> **Exercise directions**: Tally the lines below that contain the word "icon", then give the tally alone.

> **Task inputs**:
□ □ □ □ □ □ □
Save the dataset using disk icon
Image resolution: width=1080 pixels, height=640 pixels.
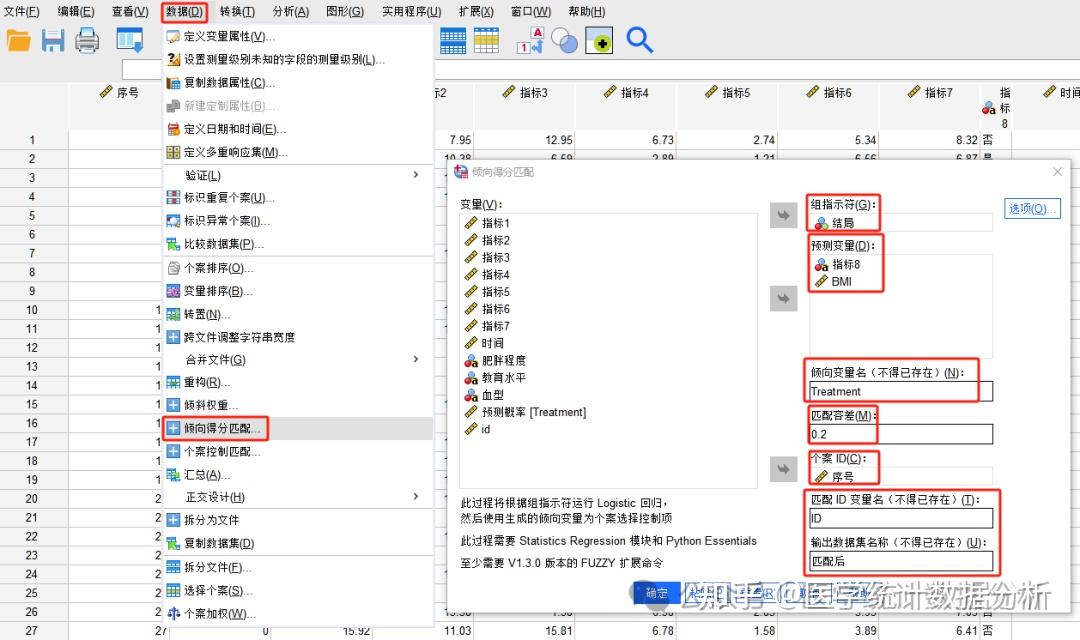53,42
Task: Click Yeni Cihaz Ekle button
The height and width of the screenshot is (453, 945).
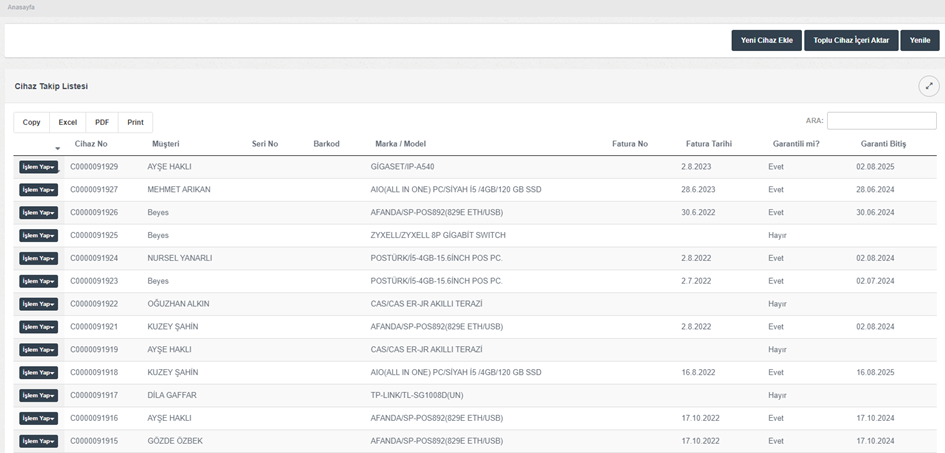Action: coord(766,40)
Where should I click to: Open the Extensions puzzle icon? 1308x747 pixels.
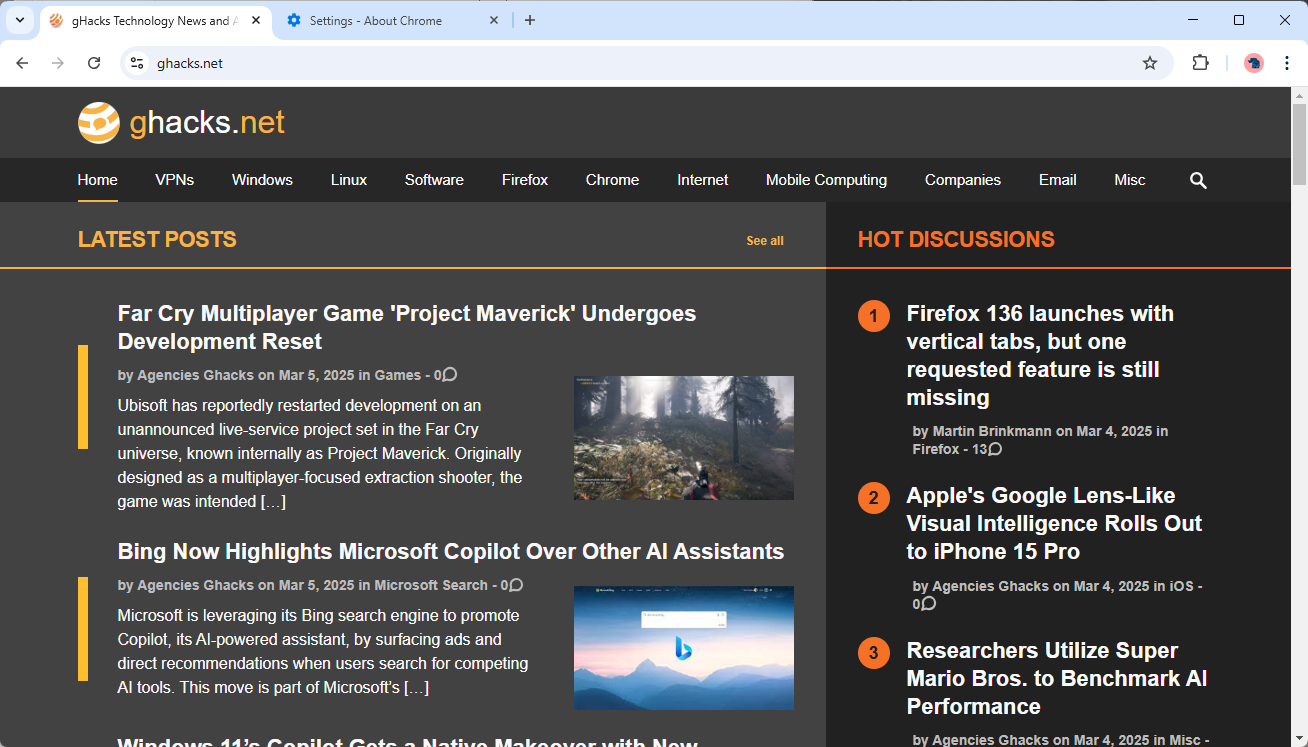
□ □ □ □ □ □ □
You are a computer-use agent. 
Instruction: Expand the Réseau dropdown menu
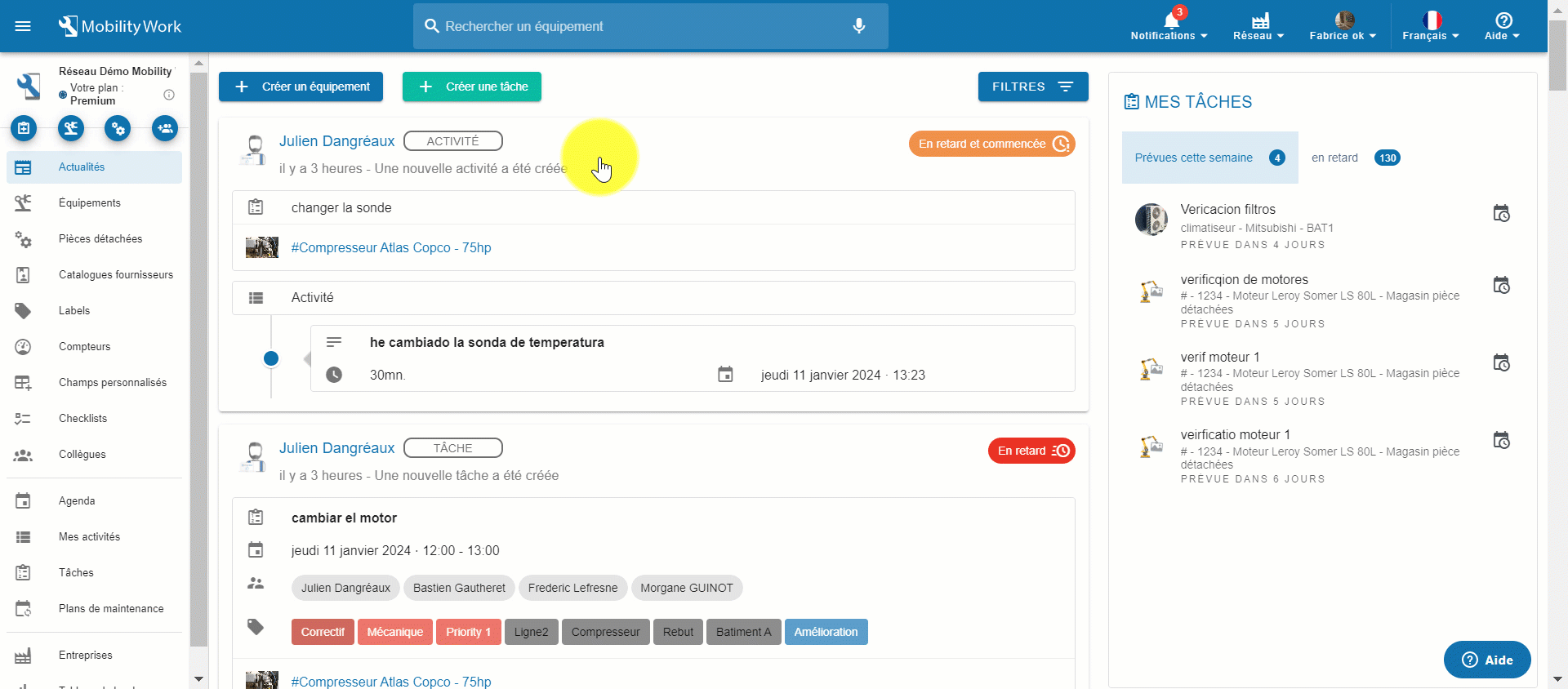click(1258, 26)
□ □ □ □ □ □ □
> **Expected answer**: 2